■ Tarea a realizar: Reproduzca de forma literal el fragmento del texto sobre la palabra colectiva que se abre con las palabras que contienen "Este ritual vespertino" y se cierra con "la comunidad indígena.".

■ Texto proporcionado:
────
Tan modernos, tan los mismos
La palabra cercana y colectiva
Alfredo Zepeda y Pedro Ruperto Albino
Sierra Norte de Veracruz. Al rato oscurece. Faustino sale a la puerta y comprueba que los demás ya se juntaron frente a la casa de Xua Luis, debajo del tejocote. La penumbra del foco colgado afuera del portal los alcanza. Los Herculano, los Tomás, los Reyes y los Fernando se alinean sentados en el reliz de la lomita. La plática transcurre sin prisa. Hablan de los elotes que ya maduran en la milpa, de la vaca del Celestino que está por parir, del Cirino que anda haciendo trampa para comprar el terreno de Beto Trejo asignado en la tierra comunal, de los jóvenes que se han estado yendo a Nueva York, de la faena del viernes para chapolear el fondo común, de las presiones del gobierno para que la comunidad acepte el programa Procede, del café que se quedó sin cosechar en la matas, por falta de precio. La luna que se va elevando ya tarde, a un lado del cerro del Brujo, los encuentra todavía en la conversación.
Este ritual vespertino repetido en las tardes de los días, después de los trabajos cotidianos, cuando el tiempo se detiene, es la metáfora de la pala-bra colectiva que se reparte para hacerse saber común en la comunidad indígena.
────
Filas de posición objetivo:
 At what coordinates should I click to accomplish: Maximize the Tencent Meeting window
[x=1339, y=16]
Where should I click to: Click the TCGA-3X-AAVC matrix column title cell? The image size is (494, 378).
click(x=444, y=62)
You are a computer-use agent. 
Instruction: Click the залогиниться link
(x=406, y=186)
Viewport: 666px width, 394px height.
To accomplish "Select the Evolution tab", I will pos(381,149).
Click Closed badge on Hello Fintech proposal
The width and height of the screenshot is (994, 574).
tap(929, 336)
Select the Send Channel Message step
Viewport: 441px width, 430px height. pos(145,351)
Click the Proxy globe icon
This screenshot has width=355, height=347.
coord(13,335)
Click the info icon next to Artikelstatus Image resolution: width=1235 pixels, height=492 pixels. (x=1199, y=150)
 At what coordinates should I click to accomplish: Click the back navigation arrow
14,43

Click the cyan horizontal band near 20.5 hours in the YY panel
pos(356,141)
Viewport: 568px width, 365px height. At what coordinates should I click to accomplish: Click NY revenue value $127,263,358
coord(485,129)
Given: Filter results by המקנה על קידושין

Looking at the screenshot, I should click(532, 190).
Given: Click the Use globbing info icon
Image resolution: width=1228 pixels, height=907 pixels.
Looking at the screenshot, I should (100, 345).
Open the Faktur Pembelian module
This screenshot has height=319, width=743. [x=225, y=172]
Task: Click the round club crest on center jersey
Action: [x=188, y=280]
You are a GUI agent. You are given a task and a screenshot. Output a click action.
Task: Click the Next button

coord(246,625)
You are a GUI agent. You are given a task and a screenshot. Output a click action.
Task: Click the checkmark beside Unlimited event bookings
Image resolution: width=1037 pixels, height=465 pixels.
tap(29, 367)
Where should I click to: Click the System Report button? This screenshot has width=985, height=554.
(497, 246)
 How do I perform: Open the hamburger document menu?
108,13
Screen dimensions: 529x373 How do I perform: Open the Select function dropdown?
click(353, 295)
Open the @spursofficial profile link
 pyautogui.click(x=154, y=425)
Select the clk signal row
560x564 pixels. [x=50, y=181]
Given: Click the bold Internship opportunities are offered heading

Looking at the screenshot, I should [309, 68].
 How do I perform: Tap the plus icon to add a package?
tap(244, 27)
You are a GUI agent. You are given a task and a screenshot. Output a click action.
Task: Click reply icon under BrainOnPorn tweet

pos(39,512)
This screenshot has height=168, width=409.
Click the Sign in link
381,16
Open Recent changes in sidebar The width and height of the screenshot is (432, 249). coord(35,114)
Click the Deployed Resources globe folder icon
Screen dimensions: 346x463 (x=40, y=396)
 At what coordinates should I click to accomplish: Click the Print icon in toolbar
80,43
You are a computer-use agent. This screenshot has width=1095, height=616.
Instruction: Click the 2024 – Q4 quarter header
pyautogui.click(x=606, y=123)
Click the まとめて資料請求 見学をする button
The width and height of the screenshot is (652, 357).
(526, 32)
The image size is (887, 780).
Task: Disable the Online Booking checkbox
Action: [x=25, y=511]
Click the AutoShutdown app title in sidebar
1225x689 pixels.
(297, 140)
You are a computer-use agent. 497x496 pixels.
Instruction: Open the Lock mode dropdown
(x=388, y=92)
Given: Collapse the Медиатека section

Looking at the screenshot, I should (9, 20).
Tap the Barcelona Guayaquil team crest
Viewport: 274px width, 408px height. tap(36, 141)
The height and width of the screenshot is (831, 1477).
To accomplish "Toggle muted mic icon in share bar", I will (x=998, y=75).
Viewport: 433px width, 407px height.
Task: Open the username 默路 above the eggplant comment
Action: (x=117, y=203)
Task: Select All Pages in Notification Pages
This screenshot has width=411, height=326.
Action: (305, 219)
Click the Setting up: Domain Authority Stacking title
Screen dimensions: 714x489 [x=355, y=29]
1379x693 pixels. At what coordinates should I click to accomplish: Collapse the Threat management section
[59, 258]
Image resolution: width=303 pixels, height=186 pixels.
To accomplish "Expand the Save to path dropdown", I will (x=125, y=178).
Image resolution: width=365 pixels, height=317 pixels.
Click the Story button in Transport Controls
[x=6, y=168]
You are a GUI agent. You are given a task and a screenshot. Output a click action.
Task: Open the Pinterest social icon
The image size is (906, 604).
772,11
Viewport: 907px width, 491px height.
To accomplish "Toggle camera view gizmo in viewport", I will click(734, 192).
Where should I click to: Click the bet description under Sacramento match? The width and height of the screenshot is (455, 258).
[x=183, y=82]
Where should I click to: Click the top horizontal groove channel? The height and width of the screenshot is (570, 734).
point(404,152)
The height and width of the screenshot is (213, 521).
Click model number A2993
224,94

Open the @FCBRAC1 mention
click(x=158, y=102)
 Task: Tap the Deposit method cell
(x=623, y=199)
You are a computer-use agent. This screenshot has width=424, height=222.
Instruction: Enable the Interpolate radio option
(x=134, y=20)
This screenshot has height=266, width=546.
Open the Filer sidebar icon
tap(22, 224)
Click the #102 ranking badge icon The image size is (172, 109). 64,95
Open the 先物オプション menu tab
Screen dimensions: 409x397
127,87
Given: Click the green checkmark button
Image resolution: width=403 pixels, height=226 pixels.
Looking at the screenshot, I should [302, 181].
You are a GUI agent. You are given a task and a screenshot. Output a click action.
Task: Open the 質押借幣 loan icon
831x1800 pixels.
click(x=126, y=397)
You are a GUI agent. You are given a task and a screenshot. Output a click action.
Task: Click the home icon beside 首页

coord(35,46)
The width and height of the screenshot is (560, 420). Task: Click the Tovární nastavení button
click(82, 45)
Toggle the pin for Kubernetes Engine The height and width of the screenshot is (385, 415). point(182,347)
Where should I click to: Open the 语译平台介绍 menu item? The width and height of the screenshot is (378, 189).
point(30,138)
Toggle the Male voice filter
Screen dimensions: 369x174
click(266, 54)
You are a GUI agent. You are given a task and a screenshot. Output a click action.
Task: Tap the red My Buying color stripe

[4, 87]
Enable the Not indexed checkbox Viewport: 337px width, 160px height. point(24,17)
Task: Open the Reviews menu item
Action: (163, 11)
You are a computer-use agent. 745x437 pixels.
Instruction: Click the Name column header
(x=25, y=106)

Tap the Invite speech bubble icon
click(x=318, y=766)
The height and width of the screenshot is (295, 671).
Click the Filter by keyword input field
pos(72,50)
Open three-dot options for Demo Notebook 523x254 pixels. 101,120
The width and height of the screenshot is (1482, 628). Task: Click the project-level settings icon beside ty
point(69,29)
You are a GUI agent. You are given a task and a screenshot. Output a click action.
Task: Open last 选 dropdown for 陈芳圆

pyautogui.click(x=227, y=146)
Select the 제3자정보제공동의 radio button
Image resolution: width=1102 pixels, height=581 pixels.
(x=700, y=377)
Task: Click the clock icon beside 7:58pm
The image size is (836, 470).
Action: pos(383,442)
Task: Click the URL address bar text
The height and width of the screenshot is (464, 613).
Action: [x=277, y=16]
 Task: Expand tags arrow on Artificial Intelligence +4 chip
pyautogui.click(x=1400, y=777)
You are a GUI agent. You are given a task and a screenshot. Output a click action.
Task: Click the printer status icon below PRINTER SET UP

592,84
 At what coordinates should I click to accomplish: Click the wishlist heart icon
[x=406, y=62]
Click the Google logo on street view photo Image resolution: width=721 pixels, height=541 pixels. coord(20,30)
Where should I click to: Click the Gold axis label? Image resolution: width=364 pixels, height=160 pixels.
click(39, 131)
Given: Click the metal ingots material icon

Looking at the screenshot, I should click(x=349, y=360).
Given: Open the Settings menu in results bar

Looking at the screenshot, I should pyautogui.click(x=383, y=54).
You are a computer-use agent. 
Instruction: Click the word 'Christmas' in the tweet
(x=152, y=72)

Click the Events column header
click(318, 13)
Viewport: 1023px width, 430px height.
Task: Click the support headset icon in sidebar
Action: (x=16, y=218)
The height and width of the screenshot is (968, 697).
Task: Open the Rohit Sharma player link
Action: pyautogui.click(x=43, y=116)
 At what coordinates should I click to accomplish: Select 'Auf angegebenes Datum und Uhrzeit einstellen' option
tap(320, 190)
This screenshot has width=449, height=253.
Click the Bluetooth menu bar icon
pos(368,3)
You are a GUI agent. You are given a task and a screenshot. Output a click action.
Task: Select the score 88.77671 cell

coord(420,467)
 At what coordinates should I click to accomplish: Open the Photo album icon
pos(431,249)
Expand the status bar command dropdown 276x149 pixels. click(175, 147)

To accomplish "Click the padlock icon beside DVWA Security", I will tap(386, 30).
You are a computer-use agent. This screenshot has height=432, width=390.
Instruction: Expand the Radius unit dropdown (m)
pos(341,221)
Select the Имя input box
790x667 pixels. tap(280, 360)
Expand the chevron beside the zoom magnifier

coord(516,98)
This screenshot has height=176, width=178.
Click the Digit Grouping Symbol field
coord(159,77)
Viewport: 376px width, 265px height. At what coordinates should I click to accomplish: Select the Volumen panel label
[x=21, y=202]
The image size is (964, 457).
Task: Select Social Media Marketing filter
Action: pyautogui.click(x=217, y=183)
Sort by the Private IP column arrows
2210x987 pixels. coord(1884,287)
────
■ Respuesta del ejercicio:
Este ritual vespertino repetido en las tardes de los días, después de los trabajos cotidianos, cuando el tiempo se detiene, es la metáfora de la pala-bra colectiva que se reparte para hacerse saber común en la comunidad indígena.